Barnaby Shakespeare lived in Pear Cottage, a shabby outbuilding to the south. He pulled the car onto a grassy knoll beside
a little yellow-brick cottage with a moss-shingled roof. They climbed out of the car, and Mish and Meredith wandered inside
while Barnaby unloaded the trunk.

For a minute or two they were alone in the cottage. Mish looked around the main room, making goofy faces over the dilapidated
furnishings and dirty dishes, while Meredith sniffed the air.

“I think we should go,” Mish said in a flat, robotic tone.

Meredith started. “Why?”

Without taking her eyes off her friend, Mish pointed at the butcher’s block. On the block was a blood-splattered meat cleaver
and four black-and-yellow king cans of Double Diamond—one standing, three squashed.

“So what?” Meredith shrugged.

“So what if he’s a serial killer is what,” Mish hissed. “Think about it. All the signs are here. Lives alone. Socially isolated.
Has a predilection for murdering small animals—”

“He just happens to have outside interests, okay? It’s called a hobby. Which is more than I can say for you.”

“I have outside interests.”

“Such as?”

“Such as...” Mish searched, twirling a piece of hair between her thumb and forefinger. “Shopping.”

“That so doesn’t count.”

“Skiing.”

“One trip to Whistler with an ex-boyfriend six winters ago? Come on.”

Mish looked at the ceiling and bit her lip. “I read.”

“Being able to read is different from actually reading.”

Mish opened her mouth.

“And magazines don’t count.”

She closed it.

“Well, I give him points for the family spread,” said Mish. “I just wish you were dating his brother instead.”

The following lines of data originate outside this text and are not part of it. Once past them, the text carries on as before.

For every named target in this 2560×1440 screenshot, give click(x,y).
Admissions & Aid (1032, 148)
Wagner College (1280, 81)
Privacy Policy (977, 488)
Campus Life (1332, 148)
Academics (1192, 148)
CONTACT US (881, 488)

“Mish, could you please not—”

Barnaby walked in carrying their bags and a few paper grocery bags and caught Meredith mid-hiss.

“Am I interrupting?” he asked, setting down their duffel bags and the groceries and removing a can of beer.

“Of course not,” Mish chirped.

Meredith shot her a poison look.

“We were just saying what a lovely place you have here. When exactly was it built?”

“The main cottage was constructed in the mid-seventeen hundreds, and then the kitchen and bathroom were added on about a century
later. I’m afraid it’s rather a mess.” He reached down and tried to push a bit of polyester stuffing back into a slash in
the sofa cushion, but it kept popping out the other side. Finally he gave up and walked over to the stove.

“Would you like a cup of tea?”

Mish and Meredith accepted, and once they had drunk it, Barnaby showed them to their separate rooms.